■ **Assigned task**:
A faithful transcription of the entries below is required.

■ **Records supplied**:
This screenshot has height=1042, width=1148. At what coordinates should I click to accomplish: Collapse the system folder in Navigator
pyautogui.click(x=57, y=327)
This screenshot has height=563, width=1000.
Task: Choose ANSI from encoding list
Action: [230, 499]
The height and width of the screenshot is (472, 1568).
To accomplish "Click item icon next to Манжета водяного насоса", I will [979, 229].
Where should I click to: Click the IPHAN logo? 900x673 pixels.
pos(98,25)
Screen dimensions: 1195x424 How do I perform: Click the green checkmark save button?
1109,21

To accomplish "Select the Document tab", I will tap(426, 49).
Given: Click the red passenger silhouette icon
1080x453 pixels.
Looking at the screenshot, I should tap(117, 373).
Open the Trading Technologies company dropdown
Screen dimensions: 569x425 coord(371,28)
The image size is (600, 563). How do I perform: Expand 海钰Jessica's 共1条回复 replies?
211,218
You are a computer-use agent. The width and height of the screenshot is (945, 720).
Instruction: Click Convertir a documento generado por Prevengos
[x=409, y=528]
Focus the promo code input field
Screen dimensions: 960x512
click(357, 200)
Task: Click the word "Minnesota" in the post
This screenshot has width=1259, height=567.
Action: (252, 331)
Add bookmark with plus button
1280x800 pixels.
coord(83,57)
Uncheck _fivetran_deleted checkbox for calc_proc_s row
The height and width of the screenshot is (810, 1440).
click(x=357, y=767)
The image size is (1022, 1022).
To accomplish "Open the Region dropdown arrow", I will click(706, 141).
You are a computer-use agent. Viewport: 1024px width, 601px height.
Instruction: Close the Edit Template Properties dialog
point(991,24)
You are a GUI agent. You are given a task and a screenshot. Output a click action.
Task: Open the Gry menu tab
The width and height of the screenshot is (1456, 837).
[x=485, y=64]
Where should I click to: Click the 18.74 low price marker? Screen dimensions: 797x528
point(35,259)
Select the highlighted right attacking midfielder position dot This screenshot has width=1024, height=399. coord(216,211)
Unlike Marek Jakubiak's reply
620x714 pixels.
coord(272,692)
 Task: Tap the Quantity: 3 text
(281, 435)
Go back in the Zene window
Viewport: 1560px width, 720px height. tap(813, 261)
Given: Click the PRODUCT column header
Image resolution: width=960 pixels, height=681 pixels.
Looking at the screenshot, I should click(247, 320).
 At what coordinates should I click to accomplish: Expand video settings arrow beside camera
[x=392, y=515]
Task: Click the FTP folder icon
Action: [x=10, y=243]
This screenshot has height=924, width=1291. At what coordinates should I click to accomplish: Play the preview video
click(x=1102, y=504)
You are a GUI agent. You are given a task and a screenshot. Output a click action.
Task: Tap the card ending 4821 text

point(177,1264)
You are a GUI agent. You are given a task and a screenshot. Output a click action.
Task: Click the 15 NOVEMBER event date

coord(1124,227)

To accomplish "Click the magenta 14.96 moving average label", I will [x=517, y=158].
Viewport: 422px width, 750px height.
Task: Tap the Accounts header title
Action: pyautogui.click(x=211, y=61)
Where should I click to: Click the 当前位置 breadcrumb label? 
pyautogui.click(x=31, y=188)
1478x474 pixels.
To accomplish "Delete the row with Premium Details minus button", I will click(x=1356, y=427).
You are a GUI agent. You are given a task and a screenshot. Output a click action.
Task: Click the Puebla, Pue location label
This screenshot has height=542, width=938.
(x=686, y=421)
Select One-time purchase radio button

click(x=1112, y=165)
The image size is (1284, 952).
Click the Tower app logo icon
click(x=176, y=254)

■ **Written answer**:
This screenshot has height=1042, width=1148. At what coordinates should I click to accomplish: Collapse the system folder in Navigator
pyautogui.click(x=57, y=327)
This screenshot has height=563, width=1000.
Task: Choose ANSI from encoding list
Action: [230, 499]
The height and width of the screenshot is (472, 1568).
To accomplish "Click item icon next to Манжета водяного насоса", I will [979, 229].
Where should I click to: Click the IPHAN logo? 900x673 pixels.
pos(98,25)
Screen dimensions: 1195x424 How do I perform: Click the green checkmark save button?
1109,21

To accomplish "Select the Document tab", I will tap(426, 49).
Given: Click the red passenger silhouette icon
1080x453 pixels.
Looking at the screenshot, I should tap(117, 373).
Open the Trading Technologies company dropdown
Screen dimensions: 569x425 coord(371,28)
The image size is (600, 563). How do I perform: Expand 海钰Jessica's 共1条回复 replies?
211,218
You are a computer-use agent. The width and height of the screenshot is (945, 720).
Instruction: Click Convertir a documento generado por Prevengos
[x=409, y=528]
Focus the promo code input field
Screen dimensions: 960x512
click(357, 200)
Task: Click the word "Minnesota" in the post
This screenshot has width=1259, height=567.
Action: (252, 331)
Add bookmark with plus button
1280x800 pixels.
coord(83,57)
Uncheck _fivetran_deleted checkbox for calc_proc_s row
The height and width of the screenshot is (810, 1440).
click(x=357, y=767)
The image size is (1022, 1022).
To accomplish "Open the Region dropdown arrow", I will click(706, 141).
You are a computer-use agent. Viewport: 1024px width, 601px height.
Instruction: Close the Edit Template Properties dialog
point(991,24)
You are a GUI agent. You are given a task and a screenshot. Output a click action.
Task: Open the Gry menu tab
The width and height of the screenshot is (1456, 837).
[x=485, y=64]
Where should I click to: Click the 18.74 low price marker? Screen dimensions: 797x528
point(35,259)
Select the highlighted right attacking midfielder position dot This screenshot has width=1024, height=399. coord(216,211)
Unlike Marek Jakubiak's reply
620x714 pixels.
coord(272,692)
 Task: Tap the Quantity: 3 text
(281, 435)
Go back in the Zene window
Viewport: 1560px width, 720px height. tap(813, 261)
Given: Click the PRODUCT column header
Image resolution: width=960 pixels, height=681 pixels.
Looking at the screenshot, I should click(247, 320).
 At what coordinates should I click to accomplish: Expand video settings arrow beside camera
[x=392, y=515]
Task: Click the FTP folder icon
Action: [x=10, y=243]
This screenshot has height=924, width=1291. At what coordinates should I click to accomplish: Play the preview video
click(x=1102, y=504)
You are a GUI agent. You are given a task and a screenshot. Output a click action.
Task: Tap the card ending 4821 text

point(177,1264)
You are a GUI agent. You are given a task and a screenshot. Output a click action.
Task: Click the 15 NOVEMBER event date

coord(1124,227)

To accomplish "Click the magenta 14.96 moving average label", I will [x=517, y=158].
Viewport: 422px width, 750px height.
Task: Tap the Accounts header title
Action: pyautogui.click(x=211, y=61)
Where should I click to: Click the 当前位置 breadcrumb label? 
pyautogui.click(x=31, y=188)
1478x474 pixels.
To accomplish "Delete the row with Premium Details minus button", I will click(x=1356, y=427).
You are a GUI agent. You are given a task and a screenshot. Output a click action.
Task: Click the Puebla, Pue location label
This screenshot has height=542, width=938.
(x=686, y=421)
Select One-time purchase radio button

click(x=1112, y=165)
The image size is (1284, 952).
Click the Tower app logo icon
click(x=176, y=254)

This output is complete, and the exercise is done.